GIVEN PROBLEM 1: Reproduce the passage on managing millennials from "If you missed" to "to kick ass.".
GIVEN PROBLEM 2: Write out every line of the listing again, requests included, shifting each coordinate in the answers by adding 95 to it. Omit the pictures.

READING PASSAGE:
============

If you missed last week’s post, where we talk about why millennials are motivated differently than previous generations, you can read it here. Understanding what millennials prioritize, and what they’re working for, makes an enormous difference when you’re managing them in the workplace.

Quality of life overrides the importance of salary for millennials, every time. A millennial isn’t going to sit in a seat that they don’t care about for twenty years, just so that they can get a paycheck. As a business leader, what this means is that if you need millennials, you need to lead them carefully. This isn’t kidding around; it means stepping up to the plate and out of your comfort zone to really learn what they need. When you can create that environment, and then retain your staff, every employee comes ready to work and wanting to kick ass.

 The secret that nobody wants to talk about is that millennials are probably brighter than we are, and willing to work hard and have a pride in ownership, all the stuff that as leaders, we really want our teams to have. But, it’s up to us to figure out how to adapt our management techniques and how we work with them.

============

ENTRIES PROVIDED:
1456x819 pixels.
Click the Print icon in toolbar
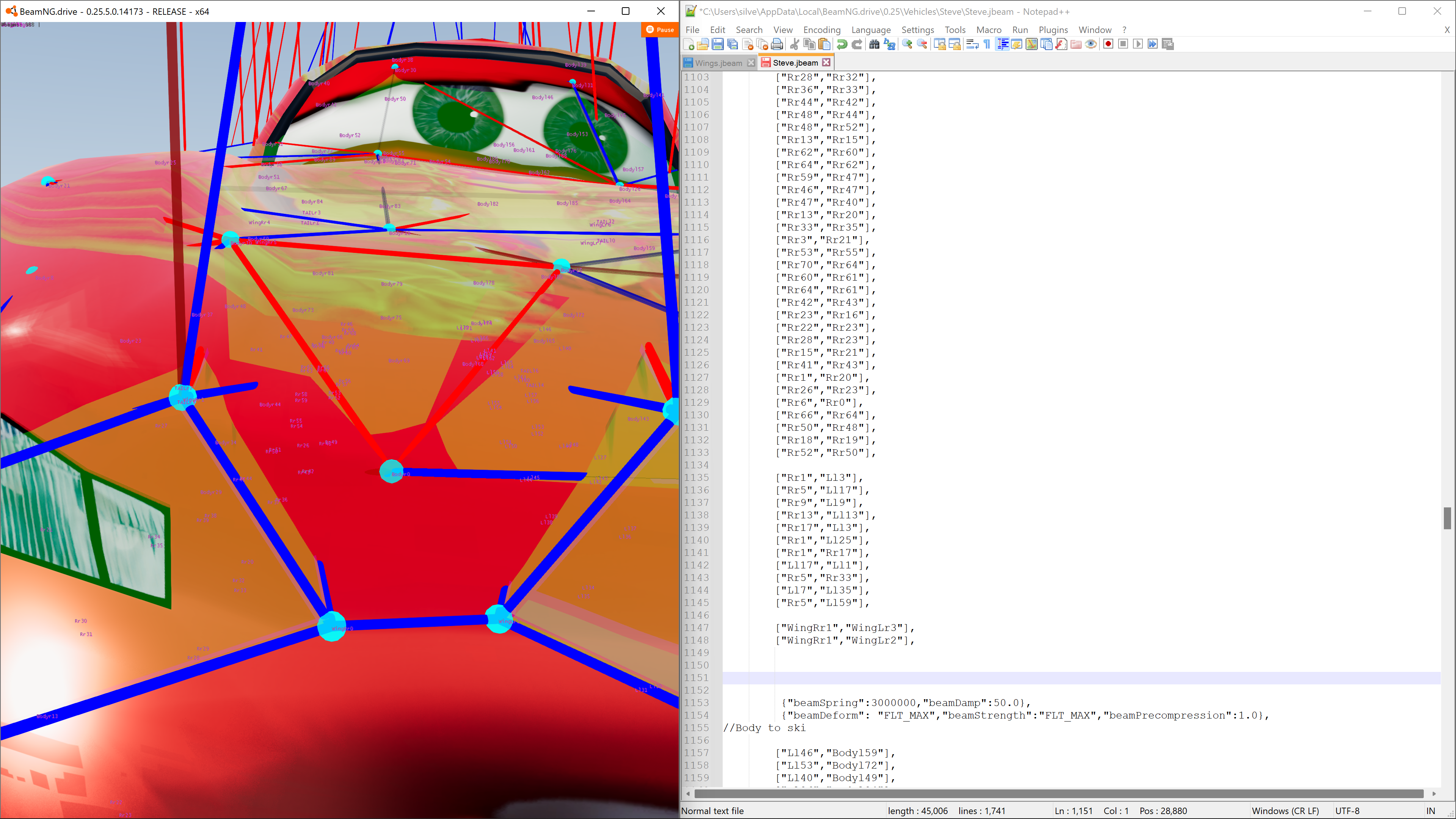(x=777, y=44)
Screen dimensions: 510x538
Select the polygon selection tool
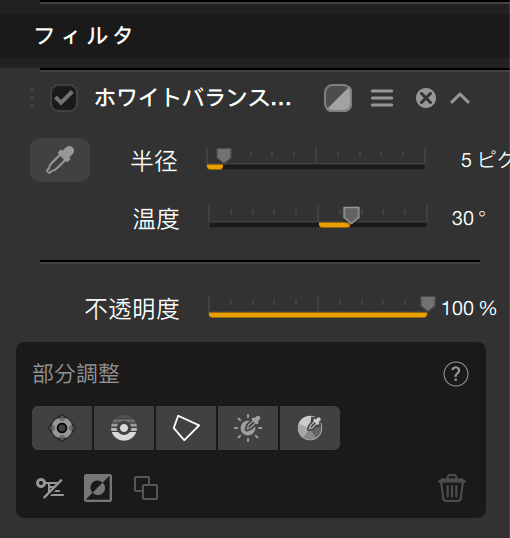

============

SOLUTION 1:
If you missed last week’s post, where we talk about why millennials are motivated differently than previous generations, you can read it here. Understanding what millennials prioritize, and what they’re working for, makes an enormous difference when you’re managing them in the workplace.

Quality of life overrides the importance of salary for millennials, every time. A millennial isn’t going to sit in a seat that they don’t care about for twenty years, just so that they can get a paycheck. As a business leader, what this means is that if you need millennials, you need to lead them carefully. This isn’t kidding around; it means stepping up to the plate and out of your comfort zone to really learn what they need. When you can create that environment, and then retain your staff, every employee comes ready to work and wanting to kick ass.

SOLUTION 2:
1456x819 pixels.
Click the Print icon in toolbar
(x=872, y=139)
Screen dimensions: 510x538
Select the polygon selection tool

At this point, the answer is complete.